Cystic echinococcosis (CE) is a zoonotic parasitic disease caused by infection with the larvae of Echinococcus granulosus sensu lato ( s.l. ) cluster. It is urgent to identify novel drug targets and develop new drug candidates against CE. Glucose transporter 1 (GLUT1) is mainly responsible for the transmembrane transport of glucose to maintain its constant cellular availability and is a recent research hotspot as a drug target in various diseases. However, presence and role of GLUT1 in E. granulosus s.l. (EgGLTU1) was unknown. In this study, we cloned a conserved GLUT1 homology gene (named EgGLUT1-ss) from E. granulosus sensu stricto ( s.s. ) and found EgGLUT1-ss was crucial for glucose uptake of the protoscoleces of E. granulosus s.s.. WZB117, a GLUT1 inhibitor, inhibited glucose uptake of E. granulosus s.s. and the viability of the metacestode in vitro.
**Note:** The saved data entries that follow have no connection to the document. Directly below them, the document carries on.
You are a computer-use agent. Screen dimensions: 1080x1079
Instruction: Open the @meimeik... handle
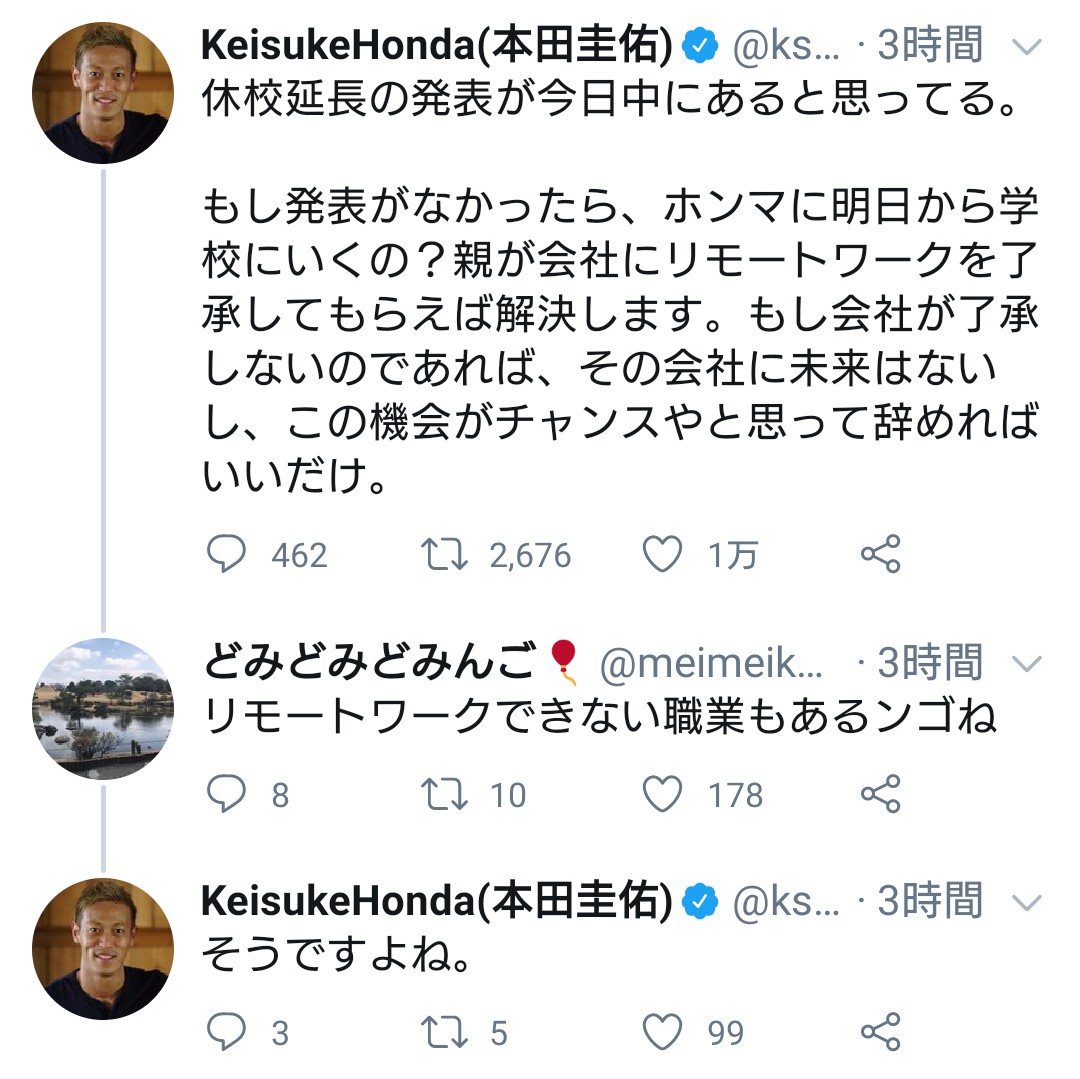point(710,663)
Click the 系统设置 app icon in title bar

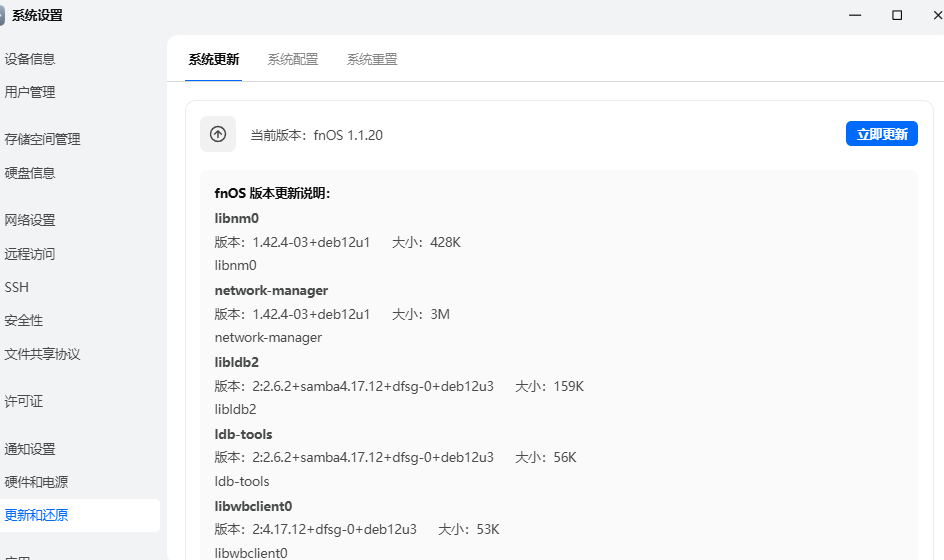pos(3,15)
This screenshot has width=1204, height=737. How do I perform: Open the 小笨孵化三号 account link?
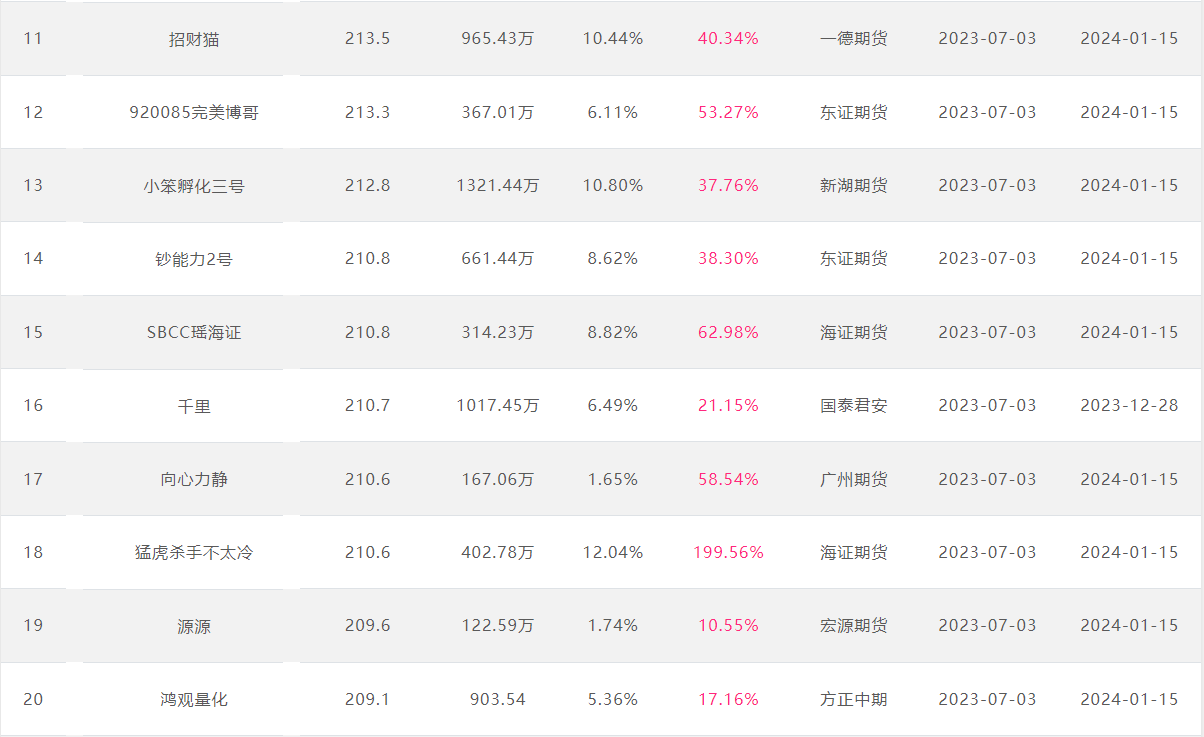pyautogui.click(x=194, y=185)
In addition, WZB117 showed potent therapeutic activity in E. granulosus s.s.- infected mice: a 10 mg/kg dose of WZB117 significantly reduced the number and weight of parasite cysts as well as the reference drug, albendazole. Our data have defined EgGLUT1 as a key E. granulosus s.l. vulnerability target, involved in its glucose uptake from the host; this opens a new avenue to identify drugs with an ideal activity profile for the treatment of CE.